Desde então Anthon tem dedicado a sua vida para o seu sonho de representar a África do Sul nos Jogos Olímpicos, o que começou nos de PyeongChang. Uma persistente lesão no ombro e cirurgias acabaram com suas esperanças de atingir esse objetivo em 2018.
Ainda há uma esperança
No mundial de snowboard de 2017 na Serra Nevada, na Espanha, Bosch terminou em 31º no Big Air e em 47º no slopestyle. No ano passado ele ficou em 40º no slopestyle e em 55º no Big Air do mesmo torneio em Aspen, Estados Unidos.
Bosch fez progressos ao colocar o país que adotou no mapa do snowboard mundial como o único sul-africano no circuito internacional e da Copa do Mundo. No entanto, para piorar a situação, veio a pandemia da Covid-19, o que complicou ainda mais os esforços para se classificar para Beijing 2022.

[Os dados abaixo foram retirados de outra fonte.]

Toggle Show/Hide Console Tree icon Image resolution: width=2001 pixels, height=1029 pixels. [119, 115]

Enquanto a data limite para tentar a classificação se aproxima (16 de janeiro), Anthon ainda mantém uma chama acesa de esperança de que ele chegará ao topo da modalidade.
"Significaria o mundo para mim, é algo que quero muito e tem sido o objetivo de toda uma vida, basicamente," disse Anthon.

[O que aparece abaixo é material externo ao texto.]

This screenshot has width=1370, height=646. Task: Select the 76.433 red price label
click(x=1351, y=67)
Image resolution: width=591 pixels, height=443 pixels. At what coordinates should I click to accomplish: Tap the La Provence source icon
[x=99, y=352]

"Seria realmente como uma volta completa, e eu espero me sentir mais em paz dentro de mim e, sim, isso significaria muito para mim, com certeza."
Inspirando um país conhecido pelo calor
Anthon, que passa a maior parte do ano em busca da neve, consegue encontrar tempo para rever os familiares na Cidade do Cabo, na África do Sul. O jovem de 25 anos de idade não apenas trilha o seu caminho para os Jogos, mas serve também de inspiração para outros sul-africanos.
Ele acredita que ainda há um potencial escondido no país que adotou, onde desfruta da neve na estação de Afriski, localizada nas montanhas Maluti, no Reino do Lesoto, pequeno país encravado no interior da África do Sul.
"A última vez que vi este garoto do Afriski, ele tinha nove anos, acredito, talvez tenha 11 agora e ele é tão bom no esqui quanto no snowboard," ele se lembra.
"É bacana porque os montes de lá chegam a ser maiores do que os que comecei no snowboard. Acredito que os melhores snowboarders tornam-se os melhores porque eles vêm de condições não tão boas para treinamento. Acredito que há mais paixão e quanto mais você se acostuma às condições adversas, quando encontra as boas, tudo se torna mais fácil."
O snowboarder planeja lançar um documentário durante o ano de 2022 sobre o exílio político forçado do avô para a Suécia e sua candidatura em representar a África do Sul nos Jogos Olímpicos de Inverno.